— Begin Dataset rows —

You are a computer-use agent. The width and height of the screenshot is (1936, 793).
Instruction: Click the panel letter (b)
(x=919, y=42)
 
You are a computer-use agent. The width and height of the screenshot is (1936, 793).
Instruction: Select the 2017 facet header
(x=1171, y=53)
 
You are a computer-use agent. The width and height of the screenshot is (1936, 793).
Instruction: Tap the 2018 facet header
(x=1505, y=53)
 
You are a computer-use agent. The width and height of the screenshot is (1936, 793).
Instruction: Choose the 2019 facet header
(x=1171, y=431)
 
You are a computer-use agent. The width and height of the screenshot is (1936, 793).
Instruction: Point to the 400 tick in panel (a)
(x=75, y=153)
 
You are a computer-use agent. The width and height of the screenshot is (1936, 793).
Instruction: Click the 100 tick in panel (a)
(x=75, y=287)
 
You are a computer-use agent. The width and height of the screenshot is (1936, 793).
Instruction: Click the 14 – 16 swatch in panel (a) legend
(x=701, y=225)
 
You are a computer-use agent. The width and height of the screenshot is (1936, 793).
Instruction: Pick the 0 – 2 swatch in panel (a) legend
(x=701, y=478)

— End Dataset rows —

(Description of the task)
Pull out each line of the records that contains the string "tick". Case counts.

(The result)
Instruction: Point to the 400 tick in panel (a)
Instruction: Click the 100 tick in panel (a)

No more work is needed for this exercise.